Shepstone Management Company, Inc.
The Community Environmental Legal Defense Fund (CELDF) just lost yet another case. Their contention they deserved to speak for an ecosystem went nowhere.
Back in March, I wrote about the case of PGE against Grant Township, Indiana County, Pennsylvania and the detestable CELDF. Now, there’s been yet another Federal court decision dealing this band of Marxists a severe blow. The United States Court of Appeals for the Third Circuit has said, no, a watershed is not a legal party. Rocks, trees and streams can’t vote and can’t sue.
The CELDF is a frequent subject of these pages. It’s an extremist group using fracking as an excuse to peddle Marxism. They convinced Grant Township to adopt their plainly unconstitutional “community rights” ordinance under this pretense. PGE took them on with the assistance of PIOGA and the CELDF just got whacked. Here is PIOGA’s summary of what happened (emphasis added):
Pennsylvania Independent Oil & Gas Association General Counsel Kevin Moody today issued the following statement regarding the July 27th decision of the Third Circuit Court of Appeals denying intervention in PIOGA member Pennsylvania General Energy Company’s federal lawsuit against the “Community Bill of Rights” ordinance adopted by Grant Township, Indiana County:
“The federal appeals court decided that Magistrate Judge Baxter was correct to keep an environmental organization and an “ecosystem” out of PGE’s court proceeding because Grant Township is adequately defending the ordinance. This decision clears the way for Judge Baxter to decide the constitutional issues PIOGA believes are key to stopping these reckless efforts.
“PIOGA’s intervention in support of PGE was approved in October 2015. The appeals court’s decision is unremarkable, except for its treatment of the Little Mahoning Watershed ‘ecosystem’ that sought to intervene based solely on ‘rights’ granted by the ordinance being challenged. Proponents of these ‘superior local government’ ordinances and home rule charters touted the Little Mahoning Watershed’s intervention request as ‘the first motion by an ecosystem to intervene in a lawsuit.’
The federal appeals court did not rule on whether Grant Township’s ordinance could lawfully create rights in an ecosystem, but the court noted that federal rules of civil procedure require litigants to be ‘individuals, corporations and others permitted by state law to sue or be sued,’ and that an ecosystem – ‘a line of hills or mountains from which rivers drain; or a ridge between two rivers’ – does not qualify.
“Hopefully this ruling is another significant nail in the coffin against these misguided and unlawful efforts by local governments to ban lawful business activities that are comprehensively regulated by the state and federal government. These efforts are wasting time, money and judicial resources, and exposing these local governments to significant attorneys’ fees and costs and damages, risking municipal bankruptcy in the process.”

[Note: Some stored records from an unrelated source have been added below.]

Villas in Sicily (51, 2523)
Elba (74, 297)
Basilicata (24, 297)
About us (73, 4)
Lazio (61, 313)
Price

There’s not a lot more to add. Still, Footnote 2 of the opinion lays it out rather neatly (“CBR” refers to the CELDF “Community Bill of Rights”):
…we are not convinced that the Little Mahoning Watershed is a proper party under Fed. R. Civ. P. 17. The CBR endows certain rights upon “natural communities and ecosystems” within the Township, including “rivers, streams and aquifers.” The CBR states that these natural communities and ecosystems “possess the right to exist, flourish, and naturally evolve.”
PGE argued to the District Court that a watershed (commonly defined as “a line of hills or mountains from which rivers drain; or a ridge between two rivers…), is not a proper party to this lawsuit according to Fed. R. Civ. P. 17(b).
The District Court did not directly decide this question, concluding instead that the Township adequately represented any interests the watershed may have, and we have no disagreement with that approach….
We do not see, however, how a watershed could be considered a proper party under Rule 17. Under that Rule, in order to be a party to a lawsuit, the purported litigant must have the capacity to sue or be sued. On this point, the rule speaks only in terms of individuals, corporations and others permitted by state law to sue or be sued…
The plain language of Rule 17 does not permit an ecosystem such as the Little Mahoning Watershed to sue anyone or be sued by anyone, and for that reason alone we have misgivings with the Watershed being listed as a party in this litigation.
That’s not too hard to understand, is it? The CELDF, of course, also understands but, as we noted recently, their purpose isn’t to win the legal battle. They want to create chaos with which to help spark a revolution. That’s what they’re all about and no one should be deceived into thinking they give a damn about the environment.